2. **Active (Project Loaded):**
* A valid local directory path is stored in the Session State.
* Tool execution (read/write/shell) is enabled, scoped to this path.
## 2. Selection Logic
* **Trigger:** User initiates "Open Project".
* **Mechanism:** Path entry in the selection screen.
* **Validation:**
* The backend receives the selected path.
* The backend verifies:
1. Path exists.
2. Path is a directory.
3. Path is readable.
* If valid -> State transitions to **Active**.
* If invalid because the path does not exist:
* The backend creates the directory.
* The backend scaffolds the Story Kit metadata under the new project root:
* `.story_kit/README.md`
* `.story_kit/specs/README.md`
* `.story_kit/specs/00_CONTEXT.md`
* `.story_kit/specs/tech/STACK.md`
* `.story_kit/specs/functional/` (directory)

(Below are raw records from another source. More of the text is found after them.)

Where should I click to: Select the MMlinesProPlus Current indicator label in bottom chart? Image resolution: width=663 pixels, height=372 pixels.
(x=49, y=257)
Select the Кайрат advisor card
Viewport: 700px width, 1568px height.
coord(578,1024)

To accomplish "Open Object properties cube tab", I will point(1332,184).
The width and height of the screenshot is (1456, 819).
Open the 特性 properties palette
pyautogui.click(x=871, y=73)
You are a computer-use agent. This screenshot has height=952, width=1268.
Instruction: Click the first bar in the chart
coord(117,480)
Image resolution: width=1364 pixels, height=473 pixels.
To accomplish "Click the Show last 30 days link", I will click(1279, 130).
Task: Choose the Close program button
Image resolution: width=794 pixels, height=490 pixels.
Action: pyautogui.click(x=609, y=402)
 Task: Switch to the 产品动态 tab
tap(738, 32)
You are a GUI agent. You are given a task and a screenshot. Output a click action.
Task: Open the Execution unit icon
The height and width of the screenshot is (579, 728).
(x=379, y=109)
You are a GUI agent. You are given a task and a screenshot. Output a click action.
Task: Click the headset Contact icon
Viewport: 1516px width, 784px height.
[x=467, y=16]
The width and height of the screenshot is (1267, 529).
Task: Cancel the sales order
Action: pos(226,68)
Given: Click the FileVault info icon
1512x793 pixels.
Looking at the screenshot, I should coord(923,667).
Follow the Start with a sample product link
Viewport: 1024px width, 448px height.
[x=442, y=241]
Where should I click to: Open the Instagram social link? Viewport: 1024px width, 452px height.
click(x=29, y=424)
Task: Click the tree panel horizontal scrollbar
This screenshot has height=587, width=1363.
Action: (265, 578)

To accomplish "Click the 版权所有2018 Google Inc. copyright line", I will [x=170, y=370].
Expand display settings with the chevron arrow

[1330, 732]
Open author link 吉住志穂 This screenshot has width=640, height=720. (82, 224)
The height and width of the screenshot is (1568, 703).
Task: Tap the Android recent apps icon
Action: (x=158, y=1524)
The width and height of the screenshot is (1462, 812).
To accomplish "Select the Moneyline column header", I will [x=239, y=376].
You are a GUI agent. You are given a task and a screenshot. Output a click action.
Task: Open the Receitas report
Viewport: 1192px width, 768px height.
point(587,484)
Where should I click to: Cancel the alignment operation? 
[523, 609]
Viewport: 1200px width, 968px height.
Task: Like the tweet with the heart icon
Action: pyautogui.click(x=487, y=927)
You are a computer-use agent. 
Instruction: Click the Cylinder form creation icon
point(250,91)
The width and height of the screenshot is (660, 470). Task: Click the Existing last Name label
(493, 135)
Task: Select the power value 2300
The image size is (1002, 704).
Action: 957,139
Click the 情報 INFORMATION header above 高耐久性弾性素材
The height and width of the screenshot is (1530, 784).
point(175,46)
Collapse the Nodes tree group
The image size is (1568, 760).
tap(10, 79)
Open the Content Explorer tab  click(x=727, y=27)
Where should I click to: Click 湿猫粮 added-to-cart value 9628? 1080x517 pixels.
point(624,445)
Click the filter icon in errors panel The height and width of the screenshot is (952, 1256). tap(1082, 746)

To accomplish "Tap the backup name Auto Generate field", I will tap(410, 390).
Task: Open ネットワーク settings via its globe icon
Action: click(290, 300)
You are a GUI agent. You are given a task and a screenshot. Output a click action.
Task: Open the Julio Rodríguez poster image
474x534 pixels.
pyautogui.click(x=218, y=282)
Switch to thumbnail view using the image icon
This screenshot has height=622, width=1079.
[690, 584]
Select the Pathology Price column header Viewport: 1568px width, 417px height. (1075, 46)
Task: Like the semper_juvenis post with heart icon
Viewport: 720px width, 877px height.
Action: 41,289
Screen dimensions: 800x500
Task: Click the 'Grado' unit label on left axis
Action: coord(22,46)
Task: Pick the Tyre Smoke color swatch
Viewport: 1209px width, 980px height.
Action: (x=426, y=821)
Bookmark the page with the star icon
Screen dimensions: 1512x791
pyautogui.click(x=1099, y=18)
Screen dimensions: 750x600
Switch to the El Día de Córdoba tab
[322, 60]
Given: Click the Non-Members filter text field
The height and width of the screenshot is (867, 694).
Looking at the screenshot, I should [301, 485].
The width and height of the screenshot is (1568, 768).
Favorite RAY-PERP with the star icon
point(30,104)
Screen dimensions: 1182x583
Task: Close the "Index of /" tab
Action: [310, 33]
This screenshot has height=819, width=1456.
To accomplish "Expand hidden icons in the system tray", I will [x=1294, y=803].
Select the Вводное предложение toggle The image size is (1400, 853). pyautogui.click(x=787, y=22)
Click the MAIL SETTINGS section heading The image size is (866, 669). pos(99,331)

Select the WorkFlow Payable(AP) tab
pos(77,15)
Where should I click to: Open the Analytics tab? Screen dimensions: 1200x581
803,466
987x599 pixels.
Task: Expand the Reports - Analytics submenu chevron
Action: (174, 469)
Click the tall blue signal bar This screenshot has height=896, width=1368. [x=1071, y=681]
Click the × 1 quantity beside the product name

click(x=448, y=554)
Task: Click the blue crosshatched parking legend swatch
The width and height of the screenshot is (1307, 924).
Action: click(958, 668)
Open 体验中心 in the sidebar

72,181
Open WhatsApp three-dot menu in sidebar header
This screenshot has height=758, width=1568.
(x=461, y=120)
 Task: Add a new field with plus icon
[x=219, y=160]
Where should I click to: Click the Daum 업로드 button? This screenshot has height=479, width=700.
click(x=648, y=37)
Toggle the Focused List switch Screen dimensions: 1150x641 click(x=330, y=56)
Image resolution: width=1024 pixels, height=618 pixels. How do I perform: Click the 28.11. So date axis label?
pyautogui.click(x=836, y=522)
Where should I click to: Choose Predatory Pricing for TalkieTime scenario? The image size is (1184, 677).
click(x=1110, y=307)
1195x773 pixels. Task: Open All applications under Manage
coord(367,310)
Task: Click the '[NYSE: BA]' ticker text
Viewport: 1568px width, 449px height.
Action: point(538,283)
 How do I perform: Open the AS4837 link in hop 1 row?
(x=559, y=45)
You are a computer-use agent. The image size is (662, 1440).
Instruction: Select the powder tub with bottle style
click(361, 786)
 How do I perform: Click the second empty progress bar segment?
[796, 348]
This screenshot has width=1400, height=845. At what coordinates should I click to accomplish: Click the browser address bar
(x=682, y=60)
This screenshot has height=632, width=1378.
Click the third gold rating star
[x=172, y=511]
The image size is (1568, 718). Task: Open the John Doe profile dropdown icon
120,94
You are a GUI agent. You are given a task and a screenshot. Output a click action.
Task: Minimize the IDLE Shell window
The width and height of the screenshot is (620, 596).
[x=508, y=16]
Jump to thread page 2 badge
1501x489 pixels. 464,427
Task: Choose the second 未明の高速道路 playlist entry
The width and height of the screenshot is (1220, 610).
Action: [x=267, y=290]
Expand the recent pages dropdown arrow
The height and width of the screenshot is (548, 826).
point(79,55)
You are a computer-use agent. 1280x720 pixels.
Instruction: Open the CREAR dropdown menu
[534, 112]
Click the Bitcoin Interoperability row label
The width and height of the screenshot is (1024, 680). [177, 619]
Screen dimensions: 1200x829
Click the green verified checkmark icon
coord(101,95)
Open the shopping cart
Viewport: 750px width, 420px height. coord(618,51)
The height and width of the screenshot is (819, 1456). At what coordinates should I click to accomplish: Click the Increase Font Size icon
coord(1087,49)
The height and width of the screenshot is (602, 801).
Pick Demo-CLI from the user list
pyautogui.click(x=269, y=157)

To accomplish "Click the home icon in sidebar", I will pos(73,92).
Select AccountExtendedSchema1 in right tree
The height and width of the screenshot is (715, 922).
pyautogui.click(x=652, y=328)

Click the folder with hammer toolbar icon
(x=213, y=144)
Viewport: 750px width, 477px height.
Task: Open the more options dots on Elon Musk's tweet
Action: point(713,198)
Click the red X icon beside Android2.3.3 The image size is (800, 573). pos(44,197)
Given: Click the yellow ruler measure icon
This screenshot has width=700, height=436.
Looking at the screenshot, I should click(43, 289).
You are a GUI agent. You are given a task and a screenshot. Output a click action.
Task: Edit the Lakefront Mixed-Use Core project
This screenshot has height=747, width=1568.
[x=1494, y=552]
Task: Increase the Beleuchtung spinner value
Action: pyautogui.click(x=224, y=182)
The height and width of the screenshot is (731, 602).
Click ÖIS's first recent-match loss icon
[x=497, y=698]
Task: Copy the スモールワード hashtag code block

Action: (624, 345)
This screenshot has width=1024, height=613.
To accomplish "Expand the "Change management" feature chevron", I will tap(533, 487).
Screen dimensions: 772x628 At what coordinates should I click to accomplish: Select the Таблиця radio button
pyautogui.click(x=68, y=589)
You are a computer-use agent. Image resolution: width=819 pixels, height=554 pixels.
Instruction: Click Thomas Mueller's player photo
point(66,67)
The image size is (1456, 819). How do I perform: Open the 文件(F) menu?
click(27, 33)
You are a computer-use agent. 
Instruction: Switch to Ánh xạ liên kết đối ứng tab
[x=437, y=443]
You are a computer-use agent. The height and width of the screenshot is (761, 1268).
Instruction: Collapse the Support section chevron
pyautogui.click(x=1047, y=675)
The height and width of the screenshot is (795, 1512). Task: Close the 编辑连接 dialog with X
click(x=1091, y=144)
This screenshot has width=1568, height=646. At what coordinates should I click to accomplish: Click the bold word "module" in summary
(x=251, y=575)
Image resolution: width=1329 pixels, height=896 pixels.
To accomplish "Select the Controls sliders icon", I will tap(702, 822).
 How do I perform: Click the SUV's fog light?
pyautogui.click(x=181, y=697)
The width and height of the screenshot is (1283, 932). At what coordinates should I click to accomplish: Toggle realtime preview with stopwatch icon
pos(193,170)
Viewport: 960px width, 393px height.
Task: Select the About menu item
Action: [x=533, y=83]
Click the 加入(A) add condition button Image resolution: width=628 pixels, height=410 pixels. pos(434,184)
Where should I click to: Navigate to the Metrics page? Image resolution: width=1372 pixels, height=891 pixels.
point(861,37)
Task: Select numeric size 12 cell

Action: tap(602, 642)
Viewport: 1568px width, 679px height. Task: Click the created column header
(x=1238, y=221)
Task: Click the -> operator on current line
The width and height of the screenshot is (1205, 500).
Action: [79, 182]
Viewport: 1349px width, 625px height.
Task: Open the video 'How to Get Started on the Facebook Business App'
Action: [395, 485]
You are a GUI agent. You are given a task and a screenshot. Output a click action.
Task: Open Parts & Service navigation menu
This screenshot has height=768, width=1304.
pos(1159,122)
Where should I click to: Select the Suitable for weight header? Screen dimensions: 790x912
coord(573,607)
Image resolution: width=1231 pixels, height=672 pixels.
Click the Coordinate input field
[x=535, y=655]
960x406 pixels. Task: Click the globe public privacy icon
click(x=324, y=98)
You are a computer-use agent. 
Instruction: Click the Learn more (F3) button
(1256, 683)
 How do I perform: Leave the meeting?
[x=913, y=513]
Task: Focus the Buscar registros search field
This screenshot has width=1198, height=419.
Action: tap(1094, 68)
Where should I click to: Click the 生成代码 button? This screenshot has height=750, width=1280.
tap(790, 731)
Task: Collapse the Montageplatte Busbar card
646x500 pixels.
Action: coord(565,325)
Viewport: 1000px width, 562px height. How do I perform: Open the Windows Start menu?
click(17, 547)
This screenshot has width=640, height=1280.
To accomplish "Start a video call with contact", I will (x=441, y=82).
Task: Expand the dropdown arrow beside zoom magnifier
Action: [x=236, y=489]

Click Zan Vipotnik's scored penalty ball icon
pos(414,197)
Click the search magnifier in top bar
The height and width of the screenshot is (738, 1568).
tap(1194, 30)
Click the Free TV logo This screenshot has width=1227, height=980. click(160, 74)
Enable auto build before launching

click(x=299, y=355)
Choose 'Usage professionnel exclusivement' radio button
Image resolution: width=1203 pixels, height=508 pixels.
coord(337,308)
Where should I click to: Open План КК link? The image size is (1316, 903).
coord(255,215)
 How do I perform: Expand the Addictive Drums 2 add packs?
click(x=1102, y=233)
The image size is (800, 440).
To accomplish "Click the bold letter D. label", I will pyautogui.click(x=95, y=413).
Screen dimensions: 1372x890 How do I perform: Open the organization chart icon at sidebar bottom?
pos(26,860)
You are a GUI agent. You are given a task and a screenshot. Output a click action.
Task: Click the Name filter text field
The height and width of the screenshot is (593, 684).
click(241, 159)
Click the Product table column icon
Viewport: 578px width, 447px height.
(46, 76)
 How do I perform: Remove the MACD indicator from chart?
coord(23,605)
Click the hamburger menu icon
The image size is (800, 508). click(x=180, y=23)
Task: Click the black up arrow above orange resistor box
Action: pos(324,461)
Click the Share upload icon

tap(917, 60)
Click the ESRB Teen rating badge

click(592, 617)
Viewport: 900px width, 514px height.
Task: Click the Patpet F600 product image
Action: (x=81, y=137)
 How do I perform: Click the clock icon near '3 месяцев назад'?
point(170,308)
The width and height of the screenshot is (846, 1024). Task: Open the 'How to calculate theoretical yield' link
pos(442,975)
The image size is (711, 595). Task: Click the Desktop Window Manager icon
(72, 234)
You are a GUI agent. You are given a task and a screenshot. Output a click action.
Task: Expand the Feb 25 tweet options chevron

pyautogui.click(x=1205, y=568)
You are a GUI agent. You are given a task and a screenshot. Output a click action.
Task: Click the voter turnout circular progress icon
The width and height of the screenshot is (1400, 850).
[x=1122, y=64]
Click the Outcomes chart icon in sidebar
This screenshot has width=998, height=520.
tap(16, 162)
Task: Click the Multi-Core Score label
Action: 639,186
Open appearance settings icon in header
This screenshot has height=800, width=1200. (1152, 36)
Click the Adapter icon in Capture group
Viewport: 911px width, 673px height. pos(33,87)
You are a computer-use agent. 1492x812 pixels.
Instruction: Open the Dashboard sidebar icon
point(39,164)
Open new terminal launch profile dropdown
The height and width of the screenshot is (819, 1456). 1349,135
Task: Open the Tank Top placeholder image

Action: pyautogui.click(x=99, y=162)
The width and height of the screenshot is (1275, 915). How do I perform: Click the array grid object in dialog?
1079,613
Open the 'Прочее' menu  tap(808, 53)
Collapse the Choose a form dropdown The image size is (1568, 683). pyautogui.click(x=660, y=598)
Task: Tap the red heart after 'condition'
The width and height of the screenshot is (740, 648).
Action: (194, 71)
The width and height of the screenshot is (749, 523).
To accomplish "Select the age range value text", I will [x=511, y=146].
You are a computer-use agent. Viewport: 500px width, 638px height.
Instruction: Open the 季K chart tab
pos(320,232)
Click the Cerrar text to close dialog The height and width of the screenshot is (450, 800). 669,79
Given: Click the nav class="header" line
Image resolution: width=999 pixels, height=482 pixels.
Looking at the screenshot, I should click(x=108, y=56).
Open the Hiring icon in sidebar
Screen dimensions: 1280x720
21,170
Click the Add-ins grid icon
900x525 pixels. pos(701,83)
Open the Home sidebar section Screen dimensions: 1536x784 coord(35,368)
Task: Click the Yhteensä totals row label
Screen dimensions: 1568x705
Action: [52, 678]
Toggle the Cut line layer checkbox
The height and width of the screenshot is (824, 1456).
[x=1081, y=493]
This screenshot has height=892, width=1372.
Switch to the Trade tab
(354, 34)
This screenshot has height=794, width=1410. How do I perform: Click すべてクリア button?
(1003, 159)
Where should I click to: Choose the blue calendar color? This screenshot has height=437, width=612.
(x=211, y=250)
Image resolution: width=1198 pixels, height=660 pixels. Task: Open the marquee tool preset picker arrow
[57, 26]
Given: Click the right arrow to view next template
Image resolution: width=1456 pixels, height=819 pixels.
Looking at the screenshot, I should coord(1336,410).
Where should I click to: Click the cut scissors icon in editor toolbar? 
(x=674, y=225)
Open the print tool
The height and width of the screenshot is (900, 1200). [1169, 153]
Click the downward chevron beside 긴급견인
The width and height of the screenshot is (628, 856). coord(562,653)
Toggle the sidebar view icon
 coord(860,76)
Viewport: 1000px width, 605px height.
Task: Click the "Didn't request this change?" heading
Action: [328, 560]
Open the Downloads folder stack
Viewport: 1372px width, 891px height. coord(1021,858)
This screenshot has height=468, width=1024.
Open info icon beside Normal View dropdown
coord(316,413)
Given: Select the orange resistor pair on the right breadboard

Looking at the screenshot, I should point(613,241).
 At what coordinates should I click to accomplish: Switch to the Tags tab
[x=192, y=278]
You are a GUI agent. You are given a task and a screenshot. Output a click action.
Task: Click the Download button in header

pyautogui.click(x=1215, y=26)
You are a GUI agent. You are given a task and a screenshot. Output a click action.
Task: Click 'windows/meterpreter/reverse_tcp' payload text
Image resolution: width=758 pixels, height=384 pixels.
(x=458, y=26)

* `.story_kit/stories/archive/` (directory)
* If scaffolding succeeds -> State transitions to **Active**.
* If scaffolding fails -> Error returned to UI, State remains **Idle**.
* If invalid for other reasons -> Error returned to UI, State remains **Idle**.
## 3. Security Boundaries
* Once a project is selected, the `SessionState` struct in Rust locks onto this path.
* All subsequent file operations must validate that their target path is a descendant of this Root Path.